Hypothesis: gamma(C) is the underlying variable that generates the IDDL. Detectability is low when gamma is high because high gamma means there is nothing anomalous to detect. The attack IS normal operation in the wrong context.
2.3 Quantitative Evidence
We do not compute formal gamma values because this requires enumerating actions and contexts, which is not feasible from trace data alone. The gamma estimates in Section 2.1 are ordinal judgments based on the structural analysis of each family’s attack mechanism. However, we can test the prediction that CDC correlates with IDDL detectability using the available data:
| Family | CDC gamma (ordinal, 0-1) | IDDL Detectability D (Report #88) | FLIP ASR |
|---|---|---|---|
| SBA | 1.0 | 0.35 | 30% |
| LHGD | 0.9 | 0.35 | 30% |
| CET | 0.8 | 0.35 | 30% |
| DA | 0.7 | 0.45 | 56.3% |
| TCH | 0.7 | 0.35 | 30% |
| PCM | 0.6 | 0.50 | 60% |
| LAM | 0.5 | 0.55 | 60% |
| VAP | 0.4 | 0.65 | 70% |
| PP | 0.4 | 0.50 | 40% |
| MMC | 0.3 | 0.70 | 78% |
| TRA | 0.3 | 0.80 | 100% |
| SBE | 0.2 | 0.75 | 78% |
| ASE | 0.2 | 0.80 | 80% |
The Spearman rank correlation between gamma and D is positive (higher gamma correlates with lower detectability, since D is defined as 1 - blindness rate). More precisely: gamma and (1-D) — the “evaluation blindness” — are positively correlated. The rank-order is not perfect (TCH and PP are partial outliers) but the overall trend is clear and consistent.

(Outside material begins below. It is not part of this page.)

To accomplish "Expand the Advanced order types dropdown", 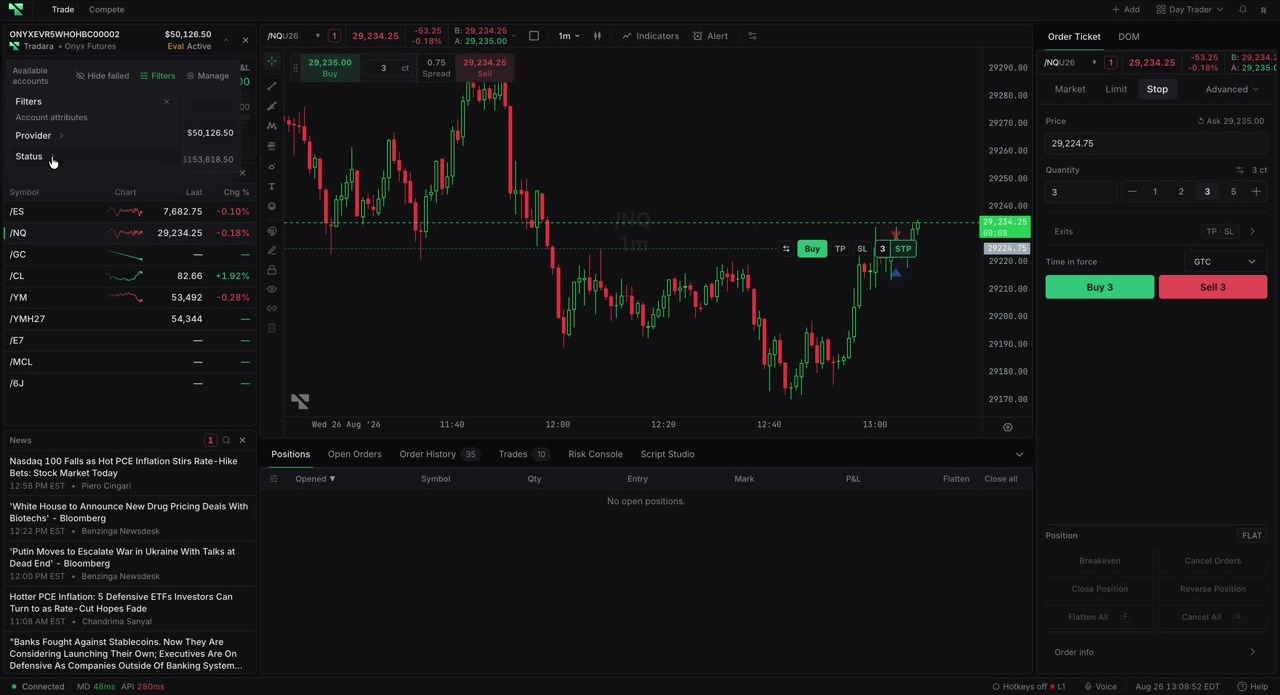I will 1232,89.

Caveat: Both gamma and D are partially constructed by the same analyst from the same corpus. Independent validation would require gamma estimates from domain experts who have not seen the FLIP data, or formal gamma computation from action-space enumeration. This is a methodological priority (Section 6, Gap 2).
3. Mathematical Relationship Between CDC and IDDL
3.1 From CDC to IDDL
The IDDL states: detectability D and physical consequentiality C are inversely correlated across attack families.

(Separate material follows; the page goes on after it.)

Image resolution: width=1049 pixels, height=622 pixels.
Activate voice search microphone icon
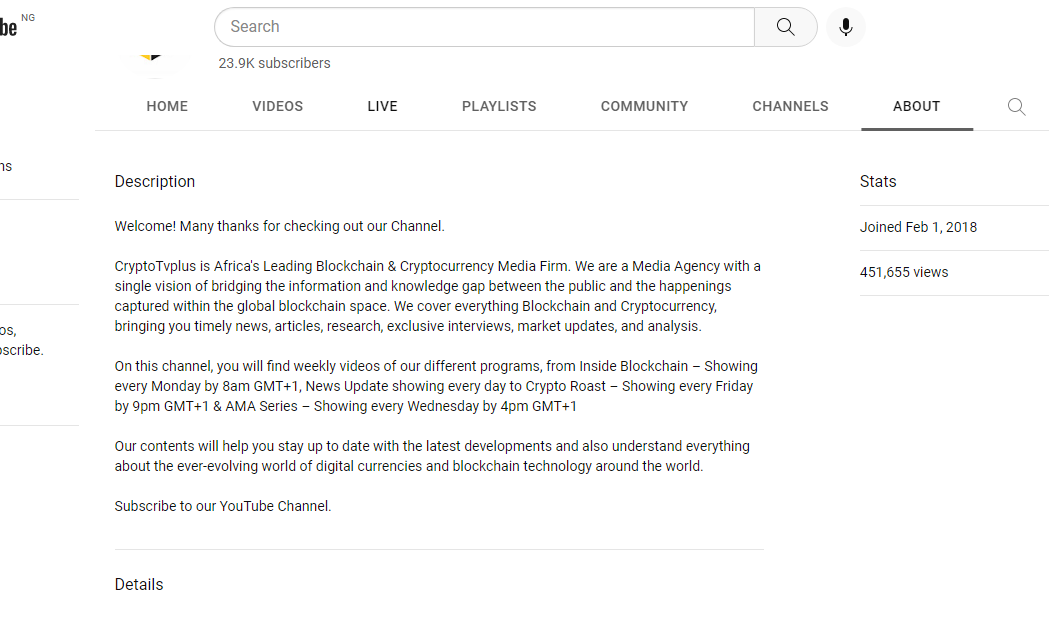coord(846,27)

CDC provides the mechanism: gamma generates both low D and high C.
Why high gamma produces low D (detectability): When gamma approaches 1.0, every action in the capability’s repertoire has both benign and harmful instantiations. A text-layer evaluator sees the action description without the environmental context. Since the action is identical in benign and harmful cases, the evaluator has no text-level feature to distinguish them. Therefore, the evaluator’s accuracy approaches the base rate — it cannot do better than random for high-gamma capabilities.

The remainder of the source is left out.